LES OS DES FILLES : l’auteur se raconte et rend hommage aux femmes de sa famille : sa grand-mère vietnamienne lettrée et enseignante, sa mère mariée à un français, ses tantes ambitieuses et curieuses du monde. C’est aussi le départ pour la France. Une très belle plume pour ce texte où la recherche d’identité est centrale.

Nancy Pickard - Mémoire d'une nuit d'orage. 

MÉMOIRE D’UNE NUIT D’ORAGE : superbe roman, où les secrets du passé reviennent bousculer la vie de Jody. Entre violence et sensualité une superbe saga littéraire et familiale.

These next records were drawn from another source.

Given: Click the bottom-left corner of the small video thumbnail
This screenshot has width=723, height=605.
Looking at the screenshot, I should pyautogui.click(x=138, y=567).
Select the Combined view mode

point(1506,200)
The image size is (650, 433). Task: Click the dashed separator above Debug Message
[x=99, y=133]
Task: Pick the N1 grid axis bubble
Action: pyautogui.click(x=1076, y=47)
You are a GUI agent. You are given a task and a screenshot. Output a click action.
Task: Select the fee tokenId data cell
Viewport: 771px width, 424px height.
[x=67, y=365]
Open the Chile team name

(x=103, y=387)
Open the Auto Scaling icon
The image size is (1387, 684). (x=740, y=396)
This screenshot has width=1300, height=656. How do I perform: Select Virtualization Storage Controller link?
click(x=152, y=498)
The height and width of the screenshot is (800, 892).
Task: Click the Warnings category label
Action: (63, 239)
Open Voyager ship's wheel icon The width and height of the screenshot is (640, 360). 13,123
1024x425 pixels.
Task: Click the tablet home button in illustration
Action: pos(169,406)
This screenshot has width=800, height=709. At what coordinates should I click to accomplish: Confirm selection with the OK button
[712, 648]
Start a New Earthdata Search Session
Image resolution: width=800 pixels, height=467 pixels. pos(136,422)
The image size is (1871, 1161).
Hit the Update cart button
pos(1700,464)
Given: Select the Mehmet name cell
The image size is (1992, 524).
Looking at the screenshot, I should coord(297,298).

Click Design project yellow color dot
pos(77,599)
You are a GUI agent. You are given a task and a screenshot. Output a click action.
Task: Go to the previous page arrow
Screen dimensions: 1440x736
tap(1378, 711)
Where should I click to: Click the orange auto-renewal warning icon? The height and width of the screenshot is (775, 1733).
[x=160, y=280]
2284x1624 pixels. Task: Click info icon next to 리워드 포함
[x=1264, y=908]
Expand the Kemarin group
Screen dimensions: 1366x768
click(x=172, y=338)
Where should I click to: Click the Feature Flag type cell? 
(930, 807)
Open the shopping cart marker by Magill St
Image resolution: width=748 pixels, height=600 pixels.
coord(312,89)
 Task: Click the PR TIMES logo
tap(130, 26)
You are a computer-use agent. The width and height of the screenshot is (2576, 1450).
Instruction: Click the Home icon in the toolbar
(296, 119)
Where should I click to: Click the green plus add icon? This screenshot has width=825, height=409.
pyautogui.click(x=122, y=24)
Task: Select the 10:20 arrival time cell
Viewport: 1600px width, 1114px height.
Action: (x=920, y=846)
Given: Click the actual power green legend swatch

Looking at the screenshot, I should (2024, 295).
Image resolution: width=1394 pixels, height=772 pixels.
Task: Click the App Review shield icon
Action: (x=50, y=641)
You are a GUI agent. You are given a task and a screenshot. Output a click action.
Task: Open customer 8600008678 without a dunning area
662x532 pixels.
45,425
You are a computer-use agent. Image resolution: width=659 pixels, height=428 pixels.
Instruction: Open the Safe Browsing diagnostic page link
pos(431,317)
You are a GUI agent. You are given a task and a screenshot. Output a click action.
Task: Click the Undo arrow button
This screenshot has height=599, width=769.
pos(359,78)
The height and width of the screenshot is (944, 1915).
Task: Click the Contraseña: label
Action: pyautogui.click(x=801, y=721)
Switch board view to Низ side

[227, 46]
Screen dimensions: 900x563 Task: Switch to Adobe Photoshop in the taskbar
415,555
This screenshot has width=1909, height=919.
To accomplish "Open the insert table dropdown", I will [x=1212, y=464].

NÉ D’AUCUNE FEMME : à travers les yeux du père Gabriel qui découvre les confessions de Rose, on suit son destin dans la campagne française de la fin du XIXème siècle. L’auteur dresse le portrait ô combien touchant et empli d’émotions de cette jeune fille, vendue à un riche maître et dont la vie va basculer sous l’emprise de ce dernier et de sa mère. Une écriture de virtuose, âpre et flamboyante, intime et magistrale. Franck Bouysse reste fidèle au genre rural noir dans ce récit sombre et amer. Un tourbillon de maux habilement dépeints qui entraîne le lecteur.

LA VIE RÊVÉE DE MARGARET : la vie de Margaret semblait toute tracée, mais elle va tout perdre face à un mauvais coup de la vie. Ce roman est le combat de Margaret pour se reconstruire et pour se dépasser. Ce livre feel good vous donne un sentiment de bien-être après la lecture.

SLEEPING BEAUTIES : partout dans le monde, les femmes s’endorment et ne se réveillent plus. Elles ne meurent pas, mais sont entourées d’un cocon, comme des chrysalides, dont il est bien dangereux de vouloir les délivrer. Les hommes se retrouvent livrés à eux mêmes et se tournent vers la violence. Un roman de Stephen King (écrit avec son fils Owen) d’un genre différent : pas de seaux de sang ! Même un peu de sociologie sur la place des femmes dans la société. Messieurs que feriez vous sans votre moitié !

Rosella Postorino - La goûteuse d'Hitler.

LA GOÛTEUSE D’HITLER : Hitler dans sa folie, avait peur d’être empoisonné. Il prit quelques femmes dans la population pour que celles -ci lui servent de goûteuses. Ainsi Rosa ne savait jamais si la bouchée qu’elle prenait serait la dernière ou non. Tous les sentiments, les craintes et les doutes que ressent cette jeune allemande sont superbement décrits et analysés.

Valérie Perrin - Les oubliés du dimanche.

LES OUBLIÉS DU DIMANCHE : Justine est aide-soignante aux Hortensias, une maison de retraite, et aime par-dessus tout les personnes âgées. Notamment Hélène, centenaire, qui a toujours rêvé d’apprendre à lire. Les deux femmes se lient d’amitié, s’écoutent, se révèlent l’une à l’autre. Valérie Perrin conte notre humanité et fait déborder les yeux, elle nous met du brillant au bord des yeux. Elle nous mouille le cœur.